* _Excerpt provided_
---
Now, consider a case in which the temperature raising rate is set higher to raise the temperature rapidly up to 1350 degrees C., for example. As described above, in the present exemplary embodiment, the laminated semiconductor wafers 10 are heated with the inside of the chamber 31 being decompressed. Setting the temperature raising rate too high increases the possibility that a large amount of the GaN-based compound sublimes in a short time period. Then, the pressure in the chamber 31 rapidly rises, which might result in a decrease in elimination efficiency.

Thus, in the present example, 1100 degrees C. is regarded as a target temperature, for example, and the temperature raising rate is set relatively high (at 18 degrees C./min in the present exemplary embodiment) to a certain extent up to 1100 degrees C., so that the time required for all the steps is reduced. On the other hand, in the stage where sublimation prominently occurs at temperatures over 1100 degrees C., for example, the temperature raising rate is set relatively low (at 5.5 degrees C./min in the present exemplary embodiment).
---
Extracted records
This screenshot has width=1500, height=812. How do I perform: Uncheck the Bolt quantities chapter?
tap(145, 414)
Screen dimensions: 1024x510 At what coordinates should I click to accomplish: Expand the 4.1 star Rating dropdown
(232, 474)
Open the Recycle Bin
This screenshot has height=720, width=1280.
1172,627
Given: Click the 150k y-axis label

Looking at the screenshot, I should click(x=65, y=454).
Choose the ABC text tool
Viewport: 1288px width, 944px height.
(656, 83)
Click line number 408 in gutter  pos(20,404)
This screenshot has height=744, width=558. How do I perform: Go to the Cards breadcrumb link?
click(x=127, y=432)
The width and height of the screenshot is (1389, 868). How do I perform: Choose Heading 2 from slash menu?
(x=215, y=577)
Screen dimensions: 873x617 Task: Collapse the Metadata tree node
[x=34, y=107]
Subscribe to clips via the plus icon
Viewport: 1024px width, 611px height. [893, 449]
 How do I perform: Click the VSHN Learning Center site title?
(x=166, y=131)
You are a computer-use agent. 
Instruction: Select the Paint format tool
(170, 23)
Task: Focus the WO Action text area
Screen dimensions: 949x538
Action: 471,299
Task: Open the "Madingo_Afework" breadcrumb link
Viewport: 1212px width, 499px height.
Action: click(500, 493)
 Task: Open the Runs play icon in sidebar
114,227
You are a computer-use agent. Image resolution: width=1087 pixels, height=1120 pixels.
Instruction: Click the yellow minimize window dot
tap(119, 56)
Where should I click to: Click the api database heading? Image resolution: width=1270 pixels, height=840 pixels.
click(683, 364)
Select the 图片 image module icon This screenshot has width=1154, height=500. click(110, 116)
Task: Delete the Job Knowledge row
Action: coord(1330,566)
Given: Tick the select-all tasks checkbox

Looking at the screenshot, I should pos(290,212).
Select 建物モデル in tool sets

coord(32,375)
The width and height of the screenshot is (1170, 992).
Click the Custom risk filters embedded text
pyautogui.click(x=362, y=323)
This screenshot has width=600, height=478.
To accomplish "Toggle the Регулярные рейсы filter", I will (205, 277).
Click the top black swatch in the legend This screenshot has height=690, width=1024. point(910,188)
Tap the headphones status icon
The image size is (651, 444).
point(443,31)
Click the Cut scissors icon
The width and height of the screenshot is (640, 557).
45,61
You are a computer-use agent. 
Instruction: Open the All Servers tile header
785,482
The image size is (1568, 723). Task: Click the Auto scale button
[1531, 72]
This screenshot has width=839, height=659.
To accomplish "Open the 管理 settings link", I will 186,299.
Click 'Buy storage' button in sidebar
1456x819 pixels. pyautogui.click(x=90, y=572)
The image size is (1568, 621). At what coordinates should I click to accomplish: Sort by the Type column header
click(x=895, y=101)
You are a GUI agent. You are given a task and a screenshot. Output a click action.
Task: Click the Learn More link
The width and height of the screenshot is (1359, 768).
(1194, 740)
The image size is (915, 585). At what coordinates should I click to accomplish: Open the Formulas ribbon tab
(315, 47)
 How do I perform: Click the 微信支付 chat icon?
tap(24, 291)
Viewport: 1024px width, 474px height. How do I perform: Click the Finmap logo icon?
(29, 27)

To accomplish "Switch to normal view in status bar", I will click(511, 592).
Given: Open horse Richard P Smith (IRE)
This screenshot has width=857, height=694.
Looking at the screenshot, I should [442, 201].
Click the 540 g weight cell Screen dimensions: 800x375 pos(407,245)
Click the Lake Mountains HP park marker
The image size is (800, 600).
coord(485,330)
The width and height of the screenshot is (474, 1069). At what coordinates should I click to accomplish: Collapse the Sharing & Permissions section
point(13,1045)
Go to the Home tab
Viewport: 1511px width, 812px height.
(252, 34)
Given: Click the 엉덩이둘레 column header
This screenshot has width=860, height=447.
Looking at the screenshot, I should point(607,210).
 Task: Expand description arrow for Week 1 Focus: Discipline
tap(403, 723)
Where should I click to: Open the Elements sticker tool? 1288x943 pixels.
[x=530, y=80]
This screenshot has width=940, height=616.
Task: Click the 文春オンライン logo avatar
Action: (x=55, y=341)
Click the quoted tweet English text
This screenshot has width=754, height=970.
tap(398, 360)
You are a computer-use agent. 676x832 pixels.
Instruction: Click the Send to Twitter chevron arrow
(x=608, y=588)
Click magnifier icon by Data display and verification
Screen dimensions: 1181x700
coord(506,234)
---
* _What you should do_
Reproduce the passage above on temperature raising rates for the wafer heating, word for word and in full.

* _Answer to this problem_
Now, consider a case in which the temperature raising rate is set higher to raise the temperature rapidly up to 1350 degrees C., for example. As described above, in the present exemplary embodiment, the laminated semiconductor wafers 10 are heated with the inside of the chamber 31 being decompressed. Setting the temperature raising rate too high increases the possibility that a large amount of the GaN-based compound sublimes in a short time period. Then, the pressure in the chamber 31 rapidly rises, which might result in a decrease in elimination efficiency.

Thus, in the present example, 1100 degrees C. is regarded as a target temperature, for example, and the temperature raising rate is set relatively high (at 18 degrees C./min in the present exemplary embodiment) to a certain extent up to 1100 degrees C., so that the time required for all the steps is reduced. On the other hand, in the stage where sublimation prominently occurs at temperatures over 1100 degrees C., for example, the temperature raising rate is set relatively low (at 5.5 degrees C./min in the present exemplary embodiment).